**Instructions for the task:**
A faithful transcription is wanted of the lines from the top of the material through the line that holds "#バックパック THE NORTH FACE (62, 2054)", both ends included, leaving out the pictures.

**Information given:**
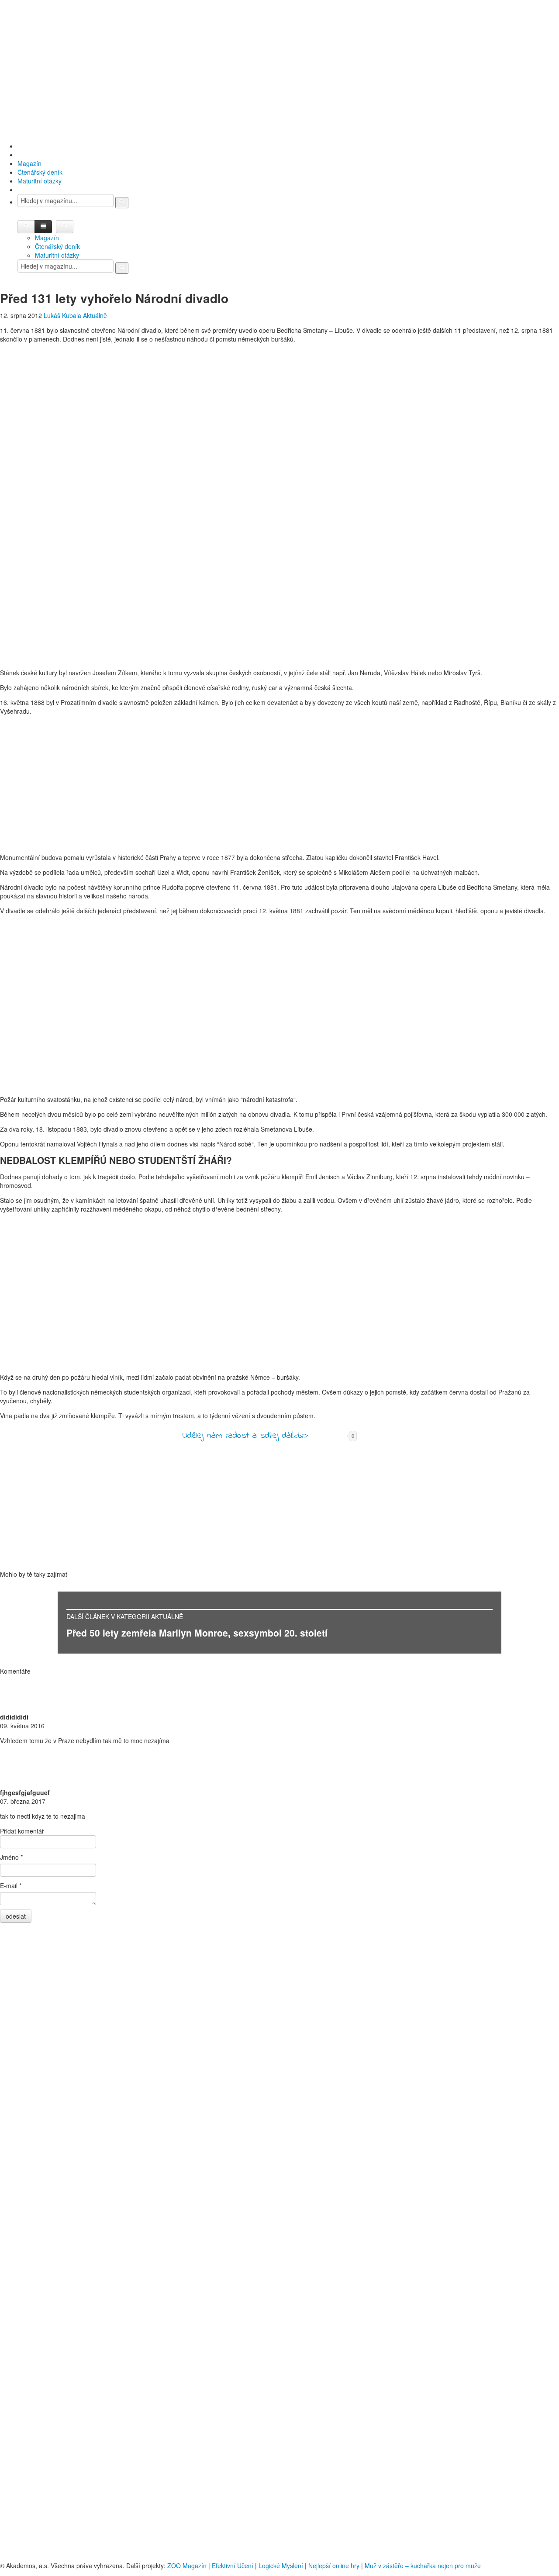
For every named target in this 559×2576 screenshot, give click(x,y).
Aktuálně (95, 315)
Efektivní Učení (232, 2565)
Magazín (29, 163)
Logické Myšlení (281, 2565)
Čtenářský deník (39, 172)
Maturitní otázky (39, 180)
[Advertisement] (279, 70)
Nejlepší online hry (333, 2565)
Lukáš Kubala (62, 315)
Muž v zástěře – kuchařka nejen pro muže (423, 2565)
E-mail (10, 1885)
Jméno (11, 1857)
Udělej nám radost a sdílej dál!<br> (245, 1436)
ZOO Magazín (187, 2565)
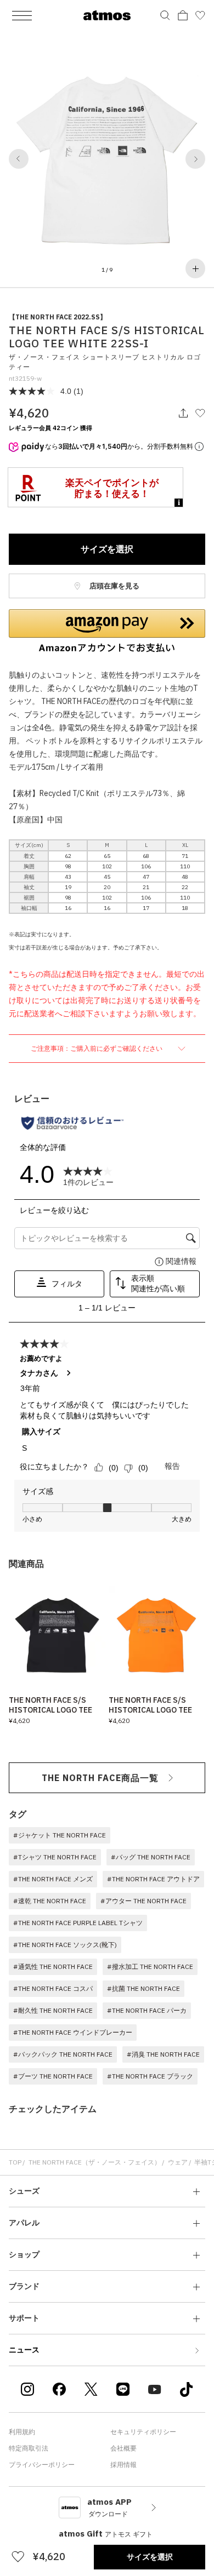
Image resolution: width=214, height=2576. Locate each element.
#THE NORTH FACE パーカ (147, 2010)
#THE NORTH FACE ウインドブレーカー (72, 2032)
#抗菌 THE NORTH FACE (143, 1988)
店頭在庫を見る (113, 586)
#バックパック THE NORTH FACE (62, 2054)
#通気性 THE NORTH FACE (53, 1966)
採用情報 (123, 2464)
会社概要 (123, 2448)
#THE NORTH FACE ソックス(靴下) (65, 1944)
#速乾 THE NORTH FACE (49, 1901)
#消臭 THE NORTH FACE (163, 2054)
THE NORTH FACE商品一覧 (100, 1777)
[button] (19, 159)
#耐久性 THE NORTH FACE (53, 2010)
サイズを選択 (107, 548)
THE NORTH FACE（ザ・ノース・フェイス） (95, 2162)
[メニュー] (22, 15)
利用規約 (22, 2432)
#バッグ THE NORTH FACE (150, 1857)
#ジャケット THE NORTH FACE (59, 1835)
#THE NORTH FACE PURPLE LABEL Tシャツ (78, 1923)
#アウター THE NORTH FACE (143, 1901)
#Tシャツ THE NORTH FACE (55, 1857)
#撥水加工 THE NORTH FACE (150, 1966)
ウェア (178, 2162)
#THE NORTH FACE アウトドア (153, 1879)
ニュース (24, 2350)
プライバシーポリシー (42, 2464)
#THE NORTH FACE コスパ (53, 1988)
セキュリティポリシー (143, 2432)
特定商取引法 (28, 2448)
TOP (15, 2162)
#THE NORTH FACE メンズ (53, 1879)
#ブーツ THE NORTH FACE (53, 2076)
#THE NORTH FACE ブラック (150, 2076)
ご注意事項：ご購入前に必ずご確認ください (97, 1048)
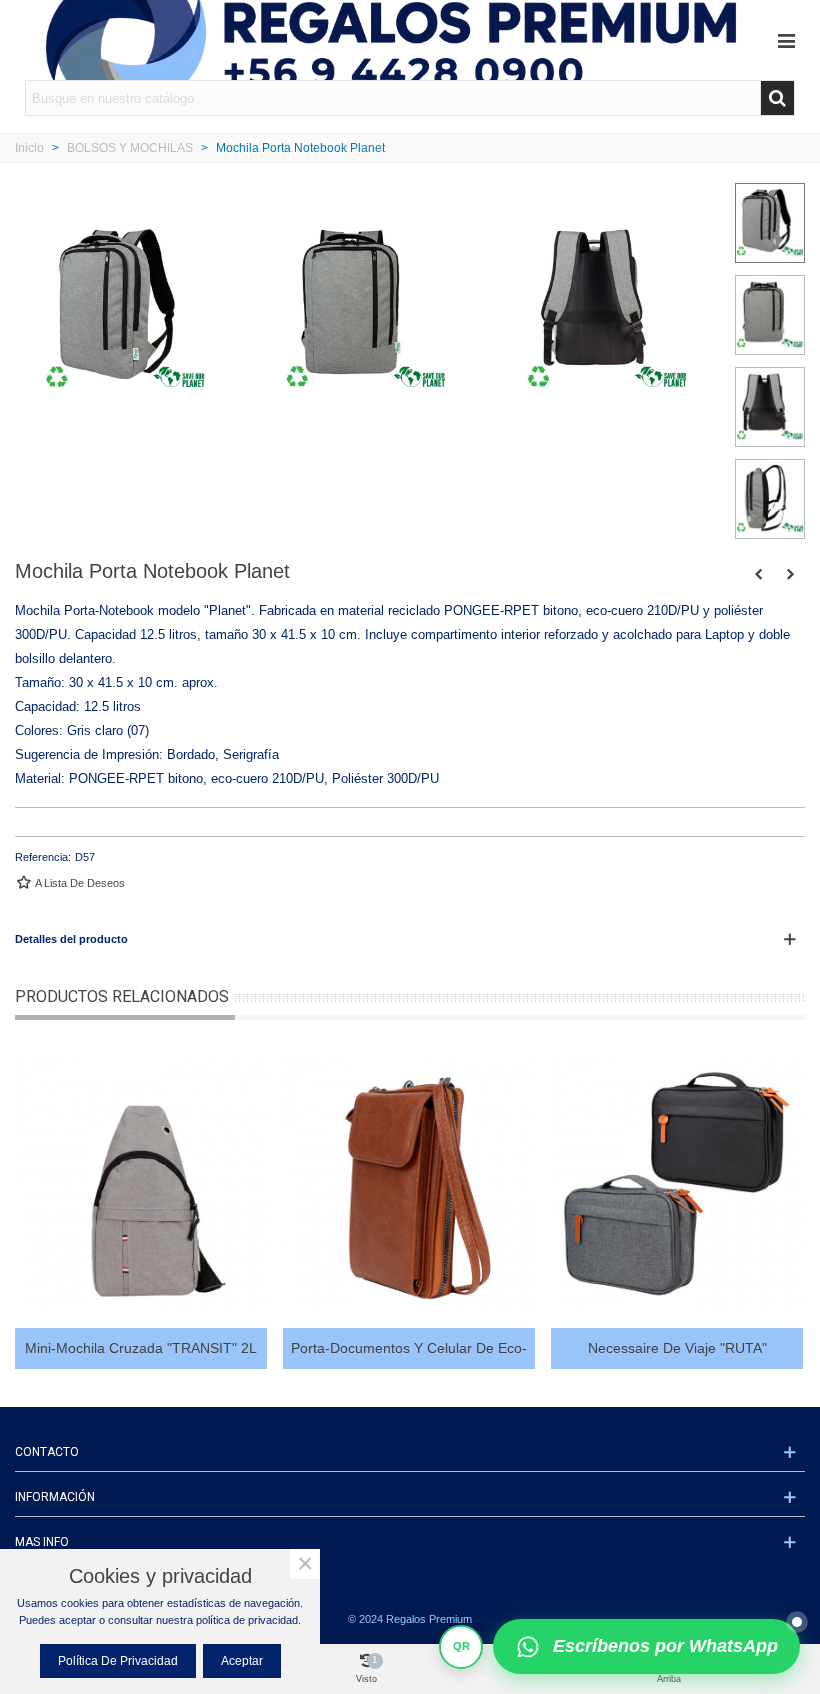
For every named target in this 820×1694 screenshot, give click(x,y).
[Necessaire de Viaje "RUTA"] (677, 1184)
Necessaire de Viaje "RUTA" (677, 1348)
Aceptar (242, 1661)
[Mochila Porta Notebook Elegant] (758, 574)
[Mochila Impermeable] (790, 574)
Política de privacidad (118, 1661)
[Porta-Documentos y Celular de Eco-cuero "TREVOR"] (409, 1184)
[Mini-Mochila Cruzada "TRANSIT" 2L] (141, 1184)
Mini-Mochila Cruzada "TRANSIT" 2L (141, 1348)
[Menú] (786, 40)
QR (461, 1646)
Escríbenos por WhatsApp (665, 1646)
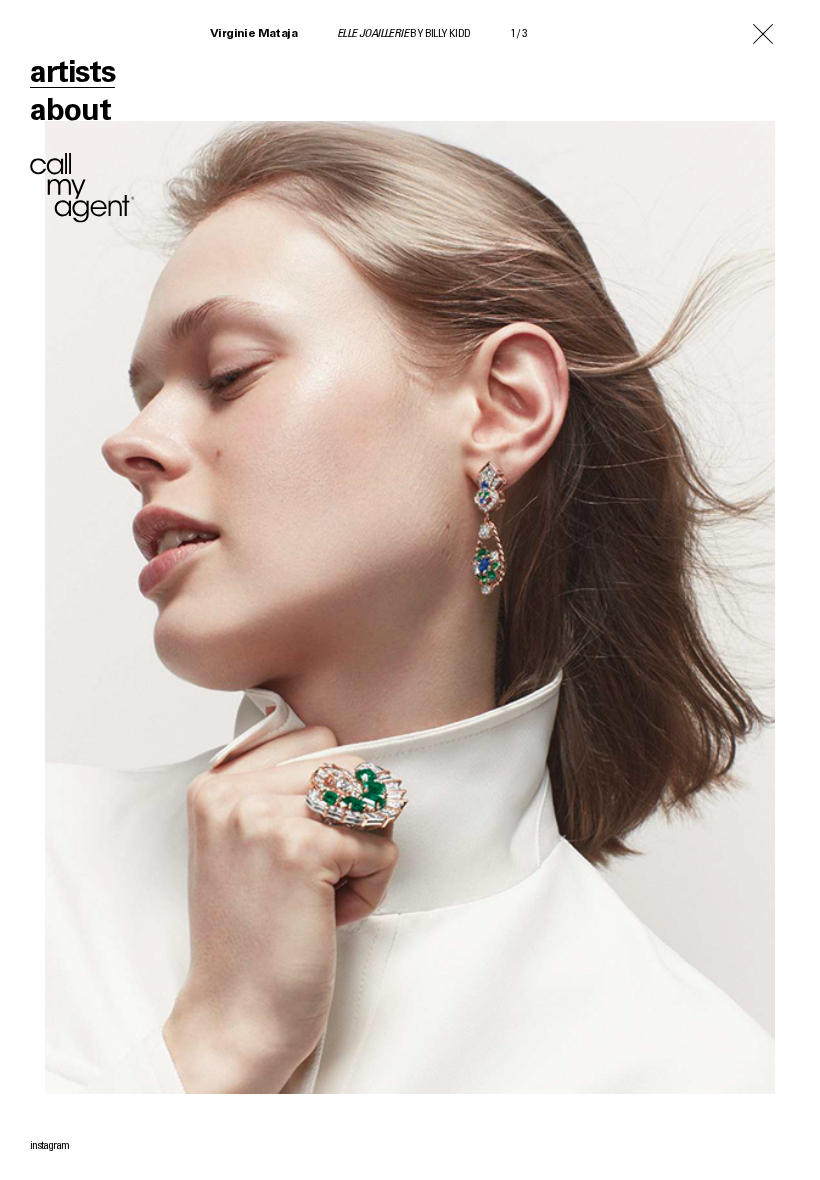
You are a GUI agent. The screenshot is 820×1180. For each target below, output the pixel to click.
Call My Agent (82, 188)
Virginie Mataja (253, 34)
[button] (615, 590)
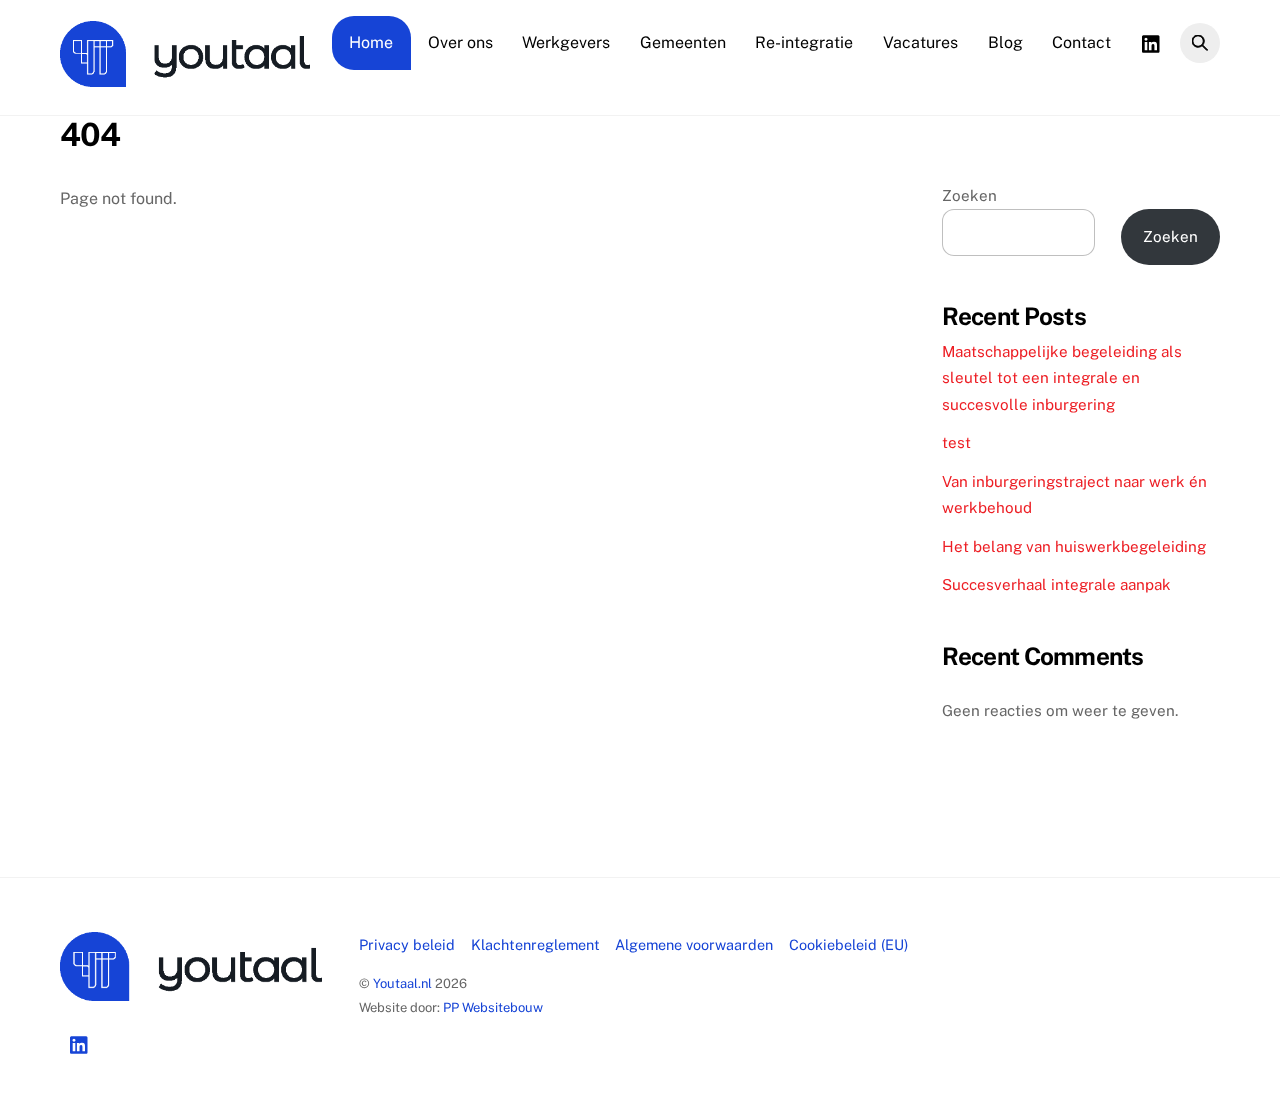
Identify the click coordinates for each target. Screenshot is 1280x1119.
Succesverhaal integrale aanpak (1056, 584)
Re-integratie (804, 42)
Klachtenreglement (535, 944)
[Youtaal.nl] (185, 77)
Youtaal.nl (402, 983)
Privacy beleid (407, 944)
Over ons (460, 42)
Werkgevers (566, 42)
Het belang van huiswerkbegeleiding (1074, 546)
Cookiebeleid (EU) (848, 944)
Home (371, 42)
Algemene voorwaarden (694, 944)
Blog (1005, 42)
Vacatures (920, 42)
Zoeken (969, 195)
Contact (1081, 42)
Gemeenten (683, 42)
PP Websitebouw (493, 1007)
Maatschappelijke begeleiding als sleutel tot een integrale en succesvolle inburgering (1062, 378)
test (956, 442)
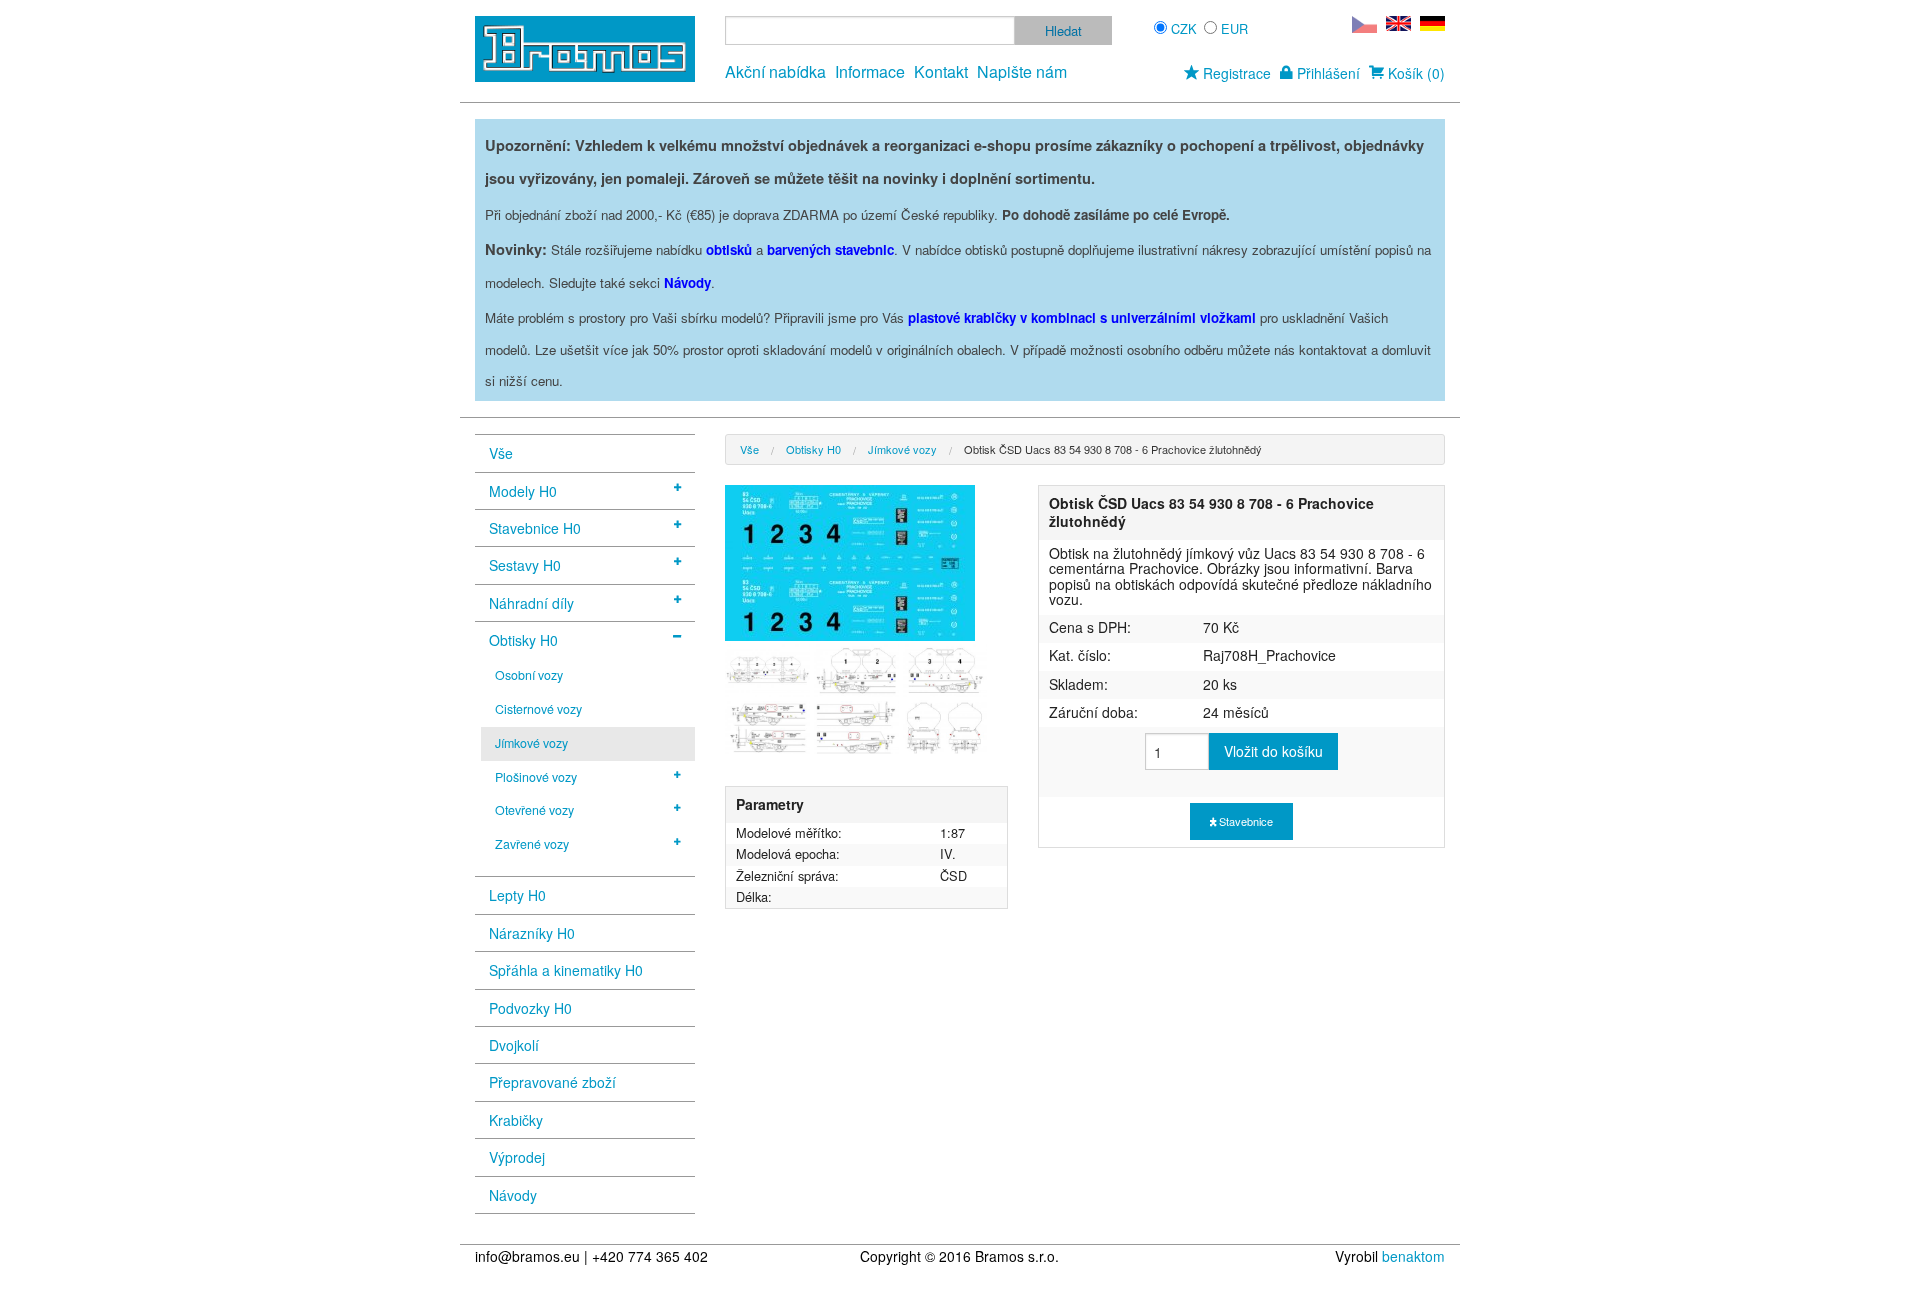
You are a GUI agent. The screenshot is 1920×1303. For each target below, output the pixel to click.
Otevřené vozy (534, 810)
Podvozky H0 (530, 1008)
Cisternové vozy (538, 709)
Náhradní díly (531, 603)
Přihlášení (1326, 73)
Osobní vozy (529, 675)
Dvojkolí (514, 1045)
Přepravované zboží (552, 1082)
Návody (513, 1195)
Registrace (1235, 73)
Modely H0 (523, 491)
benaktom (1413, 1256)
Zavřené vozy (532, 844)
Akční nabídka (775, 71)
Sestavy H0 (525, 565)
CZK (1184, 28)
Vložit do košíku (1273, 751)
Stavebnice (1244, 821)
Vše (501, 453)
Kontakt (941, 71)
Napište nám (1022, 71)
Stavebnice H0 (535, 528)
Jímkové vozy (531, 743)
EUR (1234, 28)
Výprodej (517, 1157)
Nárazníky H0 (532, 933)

**Finished exercise:**
For every named target in this 559×2576 screenshot, give click(x,y).
Aktuálně (95, 315)
Efektivní Učení (232, 2565)
Magazín (29, 163)
Logické Myšlení (281, 2565)
Čtenářský deník (39, 172)
Maturitní otázky (39, 180)
[Advertisement] (279, 70)
Nejlepší online hry (333, 2565)
Lukáš Kubala (62, 315)
Muž v zástěře – kuchařka nejen pro muže (423, 2565)
E-mail (10, 1885)
Jméno (11, 1857)
Udělej nám radost a sdílej dál!<br> (245, 1436)
ZOO Magazín (187, 2565)
Image resolution: width=214, height=2576. Locate each element.
#THE NORTH FACE パーカ (147, 2010)
#THE NORTH FACE ウインドブレーカー (72, 2032)
#抗菌 THE NORTH FACE (143, 1988)
店頭在庫を見る (113, 586)
#バックパック THE NORTH FACE (62, 2054)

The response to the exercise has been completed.